The scene is set by a dramatic and rare pastel poster design by Pierre Bonnard, created in 1914 for the Ballets Russes, La Légende de Joseph, which caused something of a revolution on the hoardings of Paris less than two months before the outbreak of the First World War. The work, which shows Léonide Massine, the celebrated dancer in the title role, was revered for its freedom of drawing and sense of composition.
But the unifying figure on the Aktis Gallery stand is Alexander Benois, a key figure of 20th century Russian art a designer for the Ballets Russes under Sergei Diaghilev, who was to have such influence on modern ballet and stage design. Together with Diaghilev and the artist Leon Bakst, Benois founded, in 1899, the influential art magazine and movement Mir iskusstva (World of Art), from which the Diaghilev Ballets Russes derived. Benois co-edited the magazine until 1904.
A charming set design by Benois produced for an adaption of Fedor Dostoyevskys The Idiot performed by Ida Rubensteins dance troupe in 1925 at the Théâtre du Vaudeville in Paris, shows something of the passion for Russian ballet that drove Benois and his circle to revive it abroad. What we brought to Paris was not the decadent Imperial Ballet, but something entirely separate our own ballet, that corresponded with our ideals, that resuscitated the joys of our youth
Representing Benois, the private man, are a group of personal landscape sketches showing his love of the French countryside and its coastal landscapes. One of his first visits to the South of France in 1914 was cut short by the outbreak of war but, after he moved to France in 1927, the Benois family would return for the summer months every year for the next ten years. Benois loved to sketch in Cassis and he was often to be found with a sketchbook and a folding chair, drawing for two to three hours en plein air. On display from this period are, The Cliffs at Sanary (1927) and Woods in Cassis (1932).
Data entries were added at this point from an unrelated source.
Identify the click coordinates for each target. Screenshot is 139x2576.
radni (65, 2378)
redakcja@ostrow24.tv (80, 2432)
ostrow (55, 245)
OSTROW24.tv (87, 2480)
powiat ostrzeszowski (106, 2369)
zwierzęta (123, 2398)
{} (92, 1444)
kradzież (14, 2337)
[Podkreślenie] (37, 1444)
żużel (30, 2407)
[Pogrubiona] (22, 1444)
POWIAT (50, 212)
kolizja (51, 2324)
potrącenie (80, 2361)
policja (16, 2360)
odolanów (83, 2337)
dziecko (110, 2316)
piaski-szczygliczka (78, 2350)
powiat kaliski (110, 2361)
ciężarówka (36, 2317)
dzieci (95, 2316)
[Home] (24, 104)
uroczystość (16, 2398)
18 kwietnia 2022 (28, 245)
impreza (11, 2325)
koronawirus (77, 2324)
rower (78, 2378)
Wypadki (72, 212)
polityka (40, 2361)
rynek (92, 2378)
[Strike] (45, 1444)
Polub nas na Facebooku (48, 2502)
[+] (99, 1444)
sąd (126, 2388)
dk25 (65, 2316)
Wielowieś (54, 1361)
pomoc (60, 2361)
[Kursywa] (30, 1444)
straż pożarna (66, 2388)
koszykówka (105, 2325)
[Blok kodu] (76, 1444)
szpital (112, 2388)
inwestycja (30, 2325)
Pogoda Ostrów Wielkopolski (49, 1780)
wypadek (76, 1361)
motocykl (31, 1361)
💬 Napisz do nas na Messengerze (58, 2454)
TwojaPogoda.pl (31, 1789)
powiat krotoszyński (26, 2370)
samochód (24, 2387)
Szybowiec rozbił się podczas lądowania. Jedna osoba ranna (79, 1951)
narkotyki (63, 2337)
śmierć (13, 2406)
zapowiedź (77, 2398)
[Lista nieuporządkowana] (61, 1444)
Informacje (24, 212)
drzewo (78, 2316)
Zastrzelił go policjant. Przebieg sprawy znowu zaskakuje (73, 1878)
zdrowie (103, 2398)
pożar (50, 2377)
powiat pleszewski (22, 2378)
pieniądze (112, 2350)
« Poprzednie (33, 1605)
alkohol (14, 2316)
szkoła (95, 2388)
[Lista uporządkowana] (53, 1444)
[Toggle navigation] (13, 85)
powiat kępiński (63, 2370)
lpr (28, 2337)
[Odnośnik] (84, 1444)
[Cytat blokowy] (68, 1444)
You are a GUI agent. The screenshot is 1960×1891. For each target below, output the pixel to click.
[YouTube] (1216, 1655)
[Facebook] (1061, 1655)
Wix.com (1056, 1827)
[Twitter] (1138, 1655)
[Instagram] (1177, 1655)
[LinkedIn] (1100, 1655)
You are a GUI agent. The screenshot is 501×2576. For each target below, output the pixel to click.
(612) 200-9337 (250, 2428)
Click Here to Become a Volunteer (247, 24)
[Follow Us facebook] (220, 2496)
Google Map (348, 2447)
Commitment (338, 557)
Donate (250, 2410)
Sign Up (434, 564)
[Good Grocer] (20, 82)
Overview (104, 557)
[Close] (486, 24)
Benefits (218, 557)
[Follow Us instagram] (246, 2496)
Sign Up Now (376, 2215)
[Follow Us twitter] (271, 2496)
Benois and his wife, Anna, first visited Brittany in the summer of 1897 and returned again in 1905 when he painted The View of the Brittany Coast. He wrote of this time, We found something there, which we could not find in other, perhaps more polite and charming lands, a certain energy, some sort of boost to our health, not just in the physical sense, but spiritually too.
In addition, there is a stage set design for Lecole des femmes (1927) by Léopold Survage, who was perhaps influenced by his commissions for Sergei Diaghilevs Ballets Russes in 1922. Also, three works on paper from the 1920s by Alexandre Iacovleff, who was noticed by Benois early in his career for displaying, A tremendous sensibility to nature
One cannot doubt that his talent is phenomenal.
Directors and founding partners of Aktis Gallery, Anna Chalova and Iana Kobeleva, are delighted to be exhibiting at the fair this year, We are very much looking forward to taking part in Salon Point Art Monaco, a location we consider to be a central meeting point for so many of our international clients, says Chalova.